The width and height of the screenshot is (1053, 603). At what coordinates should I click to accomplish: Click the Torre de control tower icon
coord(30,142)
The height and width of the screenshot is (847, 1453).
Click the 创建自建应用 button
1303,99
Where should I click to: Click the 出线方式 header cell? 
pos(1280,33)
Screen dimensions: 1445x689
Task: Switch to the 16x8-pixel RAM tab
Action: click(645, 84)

__TASK DETAILS__
Retype the material above in full, exactly.

__RESPONSE__
The width and height of the screenshot is (1053, 603). At what coordinates should I click to accomplish: Click the Torre de control tower icon
coord(30,142)
The height and width of the screenshot is (847, 1453).
Click the 创建自建应用 button
1303,99
Where should I click to: Click the 出线方式 header cell? 
pos(1280,33)
Screen dimensions: 1445x689
Task: Switch to the 16x8-pixel RAM tab
Action: click(645, 84)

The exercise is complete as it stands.